Excerpted data Start Marker
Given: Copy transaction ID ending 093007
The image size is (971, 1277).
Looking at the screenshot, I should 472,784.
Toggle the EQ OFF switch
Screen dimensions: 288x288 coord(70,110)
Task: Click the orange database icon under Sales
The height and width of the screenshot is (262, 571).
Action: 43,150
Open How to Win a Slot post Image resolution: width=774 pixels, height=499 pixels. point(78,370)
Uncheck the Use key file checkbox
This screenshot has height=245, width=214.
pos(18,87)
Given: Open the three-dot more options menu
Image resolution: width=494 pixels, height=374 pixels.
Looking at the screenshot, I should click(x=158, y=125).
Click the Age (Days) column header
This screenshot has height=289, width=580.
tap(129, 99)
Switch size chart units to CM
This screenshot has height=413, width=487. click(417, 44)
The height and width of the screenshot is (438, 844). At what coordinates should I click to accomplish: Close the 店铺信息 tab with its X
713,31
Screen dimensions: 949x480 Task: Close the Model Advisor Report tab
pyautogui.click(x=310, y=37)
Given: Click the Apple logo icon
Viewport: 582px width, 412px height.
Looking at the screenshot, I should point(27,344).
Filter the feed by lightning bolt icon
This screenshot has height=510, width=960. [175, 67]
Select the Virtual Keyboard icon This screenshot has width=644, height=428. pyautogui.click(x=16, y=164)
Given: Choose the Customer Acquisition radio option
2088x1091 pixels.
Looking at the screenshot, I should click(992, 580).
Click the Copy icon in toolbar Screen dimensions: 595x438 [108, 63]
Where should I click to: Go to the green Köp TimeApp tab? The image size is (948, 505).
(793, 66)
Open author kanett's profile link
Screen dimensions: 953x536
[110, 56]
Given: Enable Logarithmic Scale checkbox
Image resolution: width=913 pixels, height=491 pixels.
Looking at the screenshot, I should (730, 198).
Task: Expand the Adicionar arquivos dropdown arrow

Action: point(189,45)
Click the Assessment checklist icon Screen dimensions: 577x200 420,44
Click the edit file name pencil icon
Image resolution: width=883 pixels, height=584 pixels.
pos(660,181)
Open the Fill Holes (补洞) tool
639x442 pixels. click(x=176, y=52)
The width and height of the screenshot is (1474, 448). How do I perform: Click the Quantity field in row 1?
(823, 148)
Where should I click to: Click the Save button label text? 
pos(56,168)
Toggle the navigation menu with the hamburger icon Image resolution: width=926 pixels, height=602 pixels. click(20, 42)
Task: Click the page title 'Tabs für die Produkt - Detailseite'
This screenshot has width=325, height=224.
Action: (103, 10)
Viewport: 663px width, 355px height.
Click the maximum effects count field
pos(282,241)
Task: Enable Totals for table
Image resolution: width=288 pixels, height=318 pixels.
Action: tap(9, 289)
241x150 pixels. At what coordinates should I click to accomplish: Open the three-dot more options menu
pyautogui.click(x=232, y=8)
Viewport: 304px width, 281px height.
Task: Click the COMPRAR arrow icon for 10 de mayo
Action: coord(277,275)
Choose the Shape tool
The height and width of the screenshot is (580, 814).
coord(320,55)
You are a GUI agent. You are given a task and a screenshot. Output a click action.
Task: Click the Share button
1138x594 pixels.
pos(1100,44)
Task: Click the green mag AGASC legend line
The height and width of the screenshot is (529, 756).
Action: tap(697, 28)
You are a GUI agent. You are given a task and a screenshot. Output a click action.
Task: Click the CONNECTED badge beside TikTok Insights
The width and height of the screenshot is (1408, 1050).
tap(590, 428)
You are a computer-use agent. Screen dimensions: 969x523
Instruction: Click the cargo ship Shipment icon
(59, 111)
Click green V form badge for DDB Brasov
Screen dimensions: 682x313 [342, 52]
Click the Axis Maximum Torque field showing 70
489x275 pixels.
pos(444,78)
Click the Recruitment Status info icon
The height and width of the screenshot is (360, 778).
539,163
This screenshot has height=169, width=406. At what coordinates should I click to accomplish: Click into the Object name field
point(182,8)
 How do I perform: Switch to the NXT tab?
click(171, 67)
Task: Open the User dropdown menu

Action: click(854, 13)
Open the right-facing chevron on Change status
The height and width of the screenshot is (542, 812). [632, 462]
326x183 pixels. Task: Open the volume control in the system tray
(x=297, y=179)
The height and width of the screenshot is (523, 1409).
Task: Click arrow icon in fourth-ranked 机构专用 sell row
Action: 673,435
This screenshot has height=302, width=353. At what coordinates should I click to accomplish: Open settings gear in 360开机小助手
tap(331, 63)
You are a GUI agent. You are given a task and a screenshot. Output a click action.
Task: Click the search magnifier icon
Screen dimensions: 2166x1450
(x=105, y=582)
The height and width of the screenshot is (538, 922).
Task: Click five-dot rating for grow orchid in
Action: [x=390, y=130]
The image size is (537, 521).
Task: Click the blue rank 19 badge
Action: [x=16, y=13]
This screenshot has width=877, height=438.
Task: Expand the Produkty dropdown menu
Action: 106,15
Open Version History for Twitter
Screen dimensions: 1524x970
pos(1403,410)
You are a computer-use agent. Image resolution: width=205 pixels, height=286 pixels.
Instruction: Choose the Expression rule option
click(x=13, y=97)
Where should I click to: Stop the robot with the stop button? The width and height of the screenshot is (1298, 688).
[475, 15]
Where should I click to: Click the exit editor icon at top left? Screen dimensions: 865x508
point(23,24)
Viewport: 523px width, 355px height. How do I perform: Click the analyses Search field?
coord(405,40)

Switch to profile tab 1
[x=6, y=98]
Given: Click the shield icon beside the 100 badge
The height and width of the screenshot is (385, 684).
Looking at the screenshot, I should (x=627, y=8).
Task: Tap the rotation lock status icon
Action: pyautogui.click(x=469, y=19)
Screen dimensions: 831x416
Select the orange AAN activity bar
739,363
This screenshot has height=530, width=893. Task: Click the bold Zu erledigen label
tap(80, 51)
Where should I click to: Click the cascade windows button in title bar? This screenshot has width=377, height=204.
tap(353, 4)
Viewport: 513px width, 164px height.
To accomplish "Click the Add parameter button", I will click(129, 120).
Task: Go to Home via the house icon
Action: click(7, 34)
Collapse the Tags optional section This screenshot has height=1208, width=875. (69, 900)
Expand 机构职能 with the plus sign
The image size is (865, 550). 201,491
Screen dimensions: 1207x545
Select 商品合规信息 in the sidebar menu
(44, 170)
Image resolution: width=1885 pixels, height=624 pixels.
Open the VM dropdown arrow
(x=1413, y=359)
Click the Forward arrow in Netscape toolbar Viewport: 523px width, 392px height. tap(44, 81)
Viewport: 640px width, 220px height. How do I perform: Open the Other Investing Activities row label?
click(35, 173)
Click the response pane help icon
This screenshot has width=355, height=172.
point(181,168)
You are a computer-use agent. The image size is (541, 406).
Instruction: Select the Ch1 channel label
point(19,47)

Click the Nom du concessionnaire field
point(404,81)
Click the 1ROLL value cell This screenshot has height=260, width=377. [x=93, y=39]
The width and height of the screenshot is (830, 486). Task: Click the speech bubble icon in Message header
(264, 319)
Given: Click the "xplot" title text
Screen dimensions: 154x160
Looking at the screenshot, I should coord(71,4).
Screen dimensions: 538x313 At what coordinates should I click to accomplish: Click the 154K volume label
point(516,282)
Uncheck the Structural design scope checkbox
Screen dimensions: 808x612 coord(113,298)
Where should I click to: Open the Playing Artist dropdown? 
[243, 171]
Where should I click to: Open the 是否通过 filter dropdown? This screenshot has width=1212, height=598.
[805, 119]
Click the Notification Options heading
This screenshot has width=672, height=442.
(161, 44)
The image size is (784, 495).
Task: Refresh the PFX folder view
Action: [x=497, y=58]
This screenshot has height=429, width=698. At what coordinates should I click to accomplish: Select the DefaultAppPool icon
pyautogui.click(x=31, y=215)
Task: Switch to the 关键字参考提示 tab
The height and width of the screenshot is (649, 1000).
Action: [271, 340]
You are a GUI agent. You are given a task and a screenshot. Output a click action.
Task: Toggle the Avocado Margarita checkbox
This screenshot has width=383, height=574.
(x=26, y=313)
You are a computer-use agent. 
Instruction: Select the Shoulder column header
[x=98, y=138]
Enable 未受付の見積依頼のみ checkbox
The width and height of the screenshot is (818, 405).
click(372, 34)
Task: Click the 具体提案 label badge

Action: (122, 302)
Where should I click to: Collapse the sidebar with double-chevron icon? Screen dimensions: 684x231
Excerpted data End Marker
Copy every line from the records above that contains the string "toolbar".

Click the Copy icon in toolbar Screen dimensions: 595x438 [108, 63]
Click the Forward arrow in Netscape toolbar Viewport: 523px width, 392px height. tap(44, 81)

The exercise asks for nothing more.